Article mis en ligne le 2 septembre 2021

Dans le nord de Paris, porte d’Aubervilliers, un bus faisant office de bureau d’avocats prend ses quartiers sur le bord de la route tous les vendredis après-midi. À l’intérieur, des professionnels du barreau de Paris reçoivent gratuitement les migrants qui souhaitent obtenir des conseils sur leur situation. Reportage.

Tahira a l’air perdu, la tête couverte d’un foulard bordeaux orné de petites étoiles. À la main, elle tient anxieusement une pochette contenant de précieux documents administratifs : courriers de l’Office Français de Protection des Réfugiés et Apatrides (Ofpra) et son certificat de demandeuse d’asile en France, qui expire mi-janvier 2020. Tahira dit avoir quitté en 2016 la région de Sanghar, au Pakistan, où des extrémistes sunnites la menaçaient, ainsi que son mari, tous deux chiites. Après avoir traversé l’Europe, elle a demandé l’asile en France. Par deux fois, la requête de cette mère de famille a été rejetée.

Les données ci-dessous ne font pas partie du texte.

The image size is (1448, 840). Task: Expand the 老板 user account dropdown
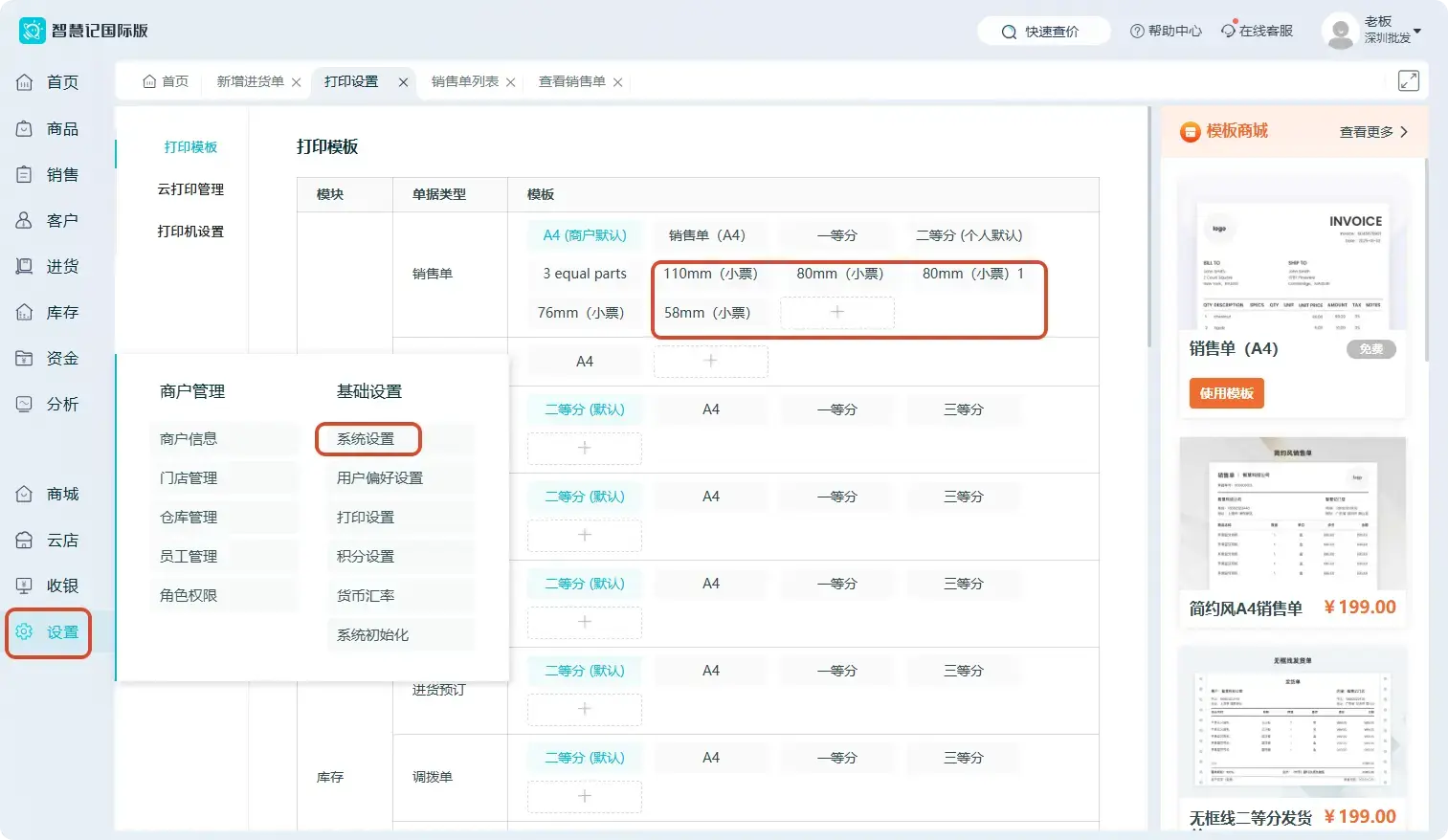pos(1417,31)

Alors, ce vendredi de mi-décembre, Tahira a décidé de s’adresser à des experts. Elle a pris place à bord d’un bus garé porte d’Aubervilliers à Paris où des avocats conseillent gratuitement, chaque semaine, les personnes migrantes qui se présentent. (...)

Tous les vendredis, entre 14h et 17h, des dizaines de migrants se pressent à l’entrée de ce bus aux allures de car de voyage pour demander des conseils avisés. Chitro, une élève avocate, se charge de faire une première sélection, avant de laisser monter les personnes. À l’intérieur, le véhicule a été aménagé : le fond du bus fait office de salle d’attente et, à l’avant, deux petits espaces constitués de carrés de quatre sièges sont réservés pour les consultations. Pour plus d’intimité, des rideaux violets installés entre l’allée et les sièges sont tirés. (...)

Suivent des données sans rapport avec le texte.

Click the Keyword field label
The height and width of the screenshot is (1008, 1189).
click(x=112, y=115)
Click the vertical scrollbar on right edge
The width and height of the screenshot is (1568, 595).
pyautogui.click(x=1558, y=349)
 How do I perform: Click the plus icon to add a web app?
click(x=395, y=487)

Dans ce bus qui fonctionne grâce au fonds de dotation "Paris solidarité", rattaché au barreau de Paris, les permanences sont assurées à tour de rôle par un vivier de 80 avocats bénévoles, à raison de 2 ou 3 avocats par semaine. Tous ont dû suivre une formation de six heures en droit des étrangers. (...)

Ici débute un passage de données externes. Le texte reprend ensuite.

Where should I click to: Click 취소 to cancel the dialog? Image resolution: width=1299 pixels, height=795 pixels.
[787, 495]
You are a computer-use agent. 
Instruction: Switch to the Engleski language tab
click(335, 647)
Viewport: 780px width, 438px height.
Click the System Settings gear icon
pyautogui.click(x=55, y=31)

"On a été abandonnés par les juges"

Dans le bus, la majorité des personnes se présentent pour des questions relatives aux conditions matérielles d’accueil (CMA), qui portent sur l’hébergement (en Cada, Huda….) et l’allocation accordés aux demandeurs d’asile, l’ADA. "Nous avons de plus en plus de clients qui viennent pour ce genre de dossier. L’Office Français de l’Immigration et de l’Intégration (Ofii) refuse énormément de demandes de CMA", déplore la seconde avocate du jour, Maître Miriana Milich. "Le drame, c’est que nous avons fini par oublier que la CMA est un droit qui résulte du fait qu’on interdit aux demandeurs d’asile de travailler." (...)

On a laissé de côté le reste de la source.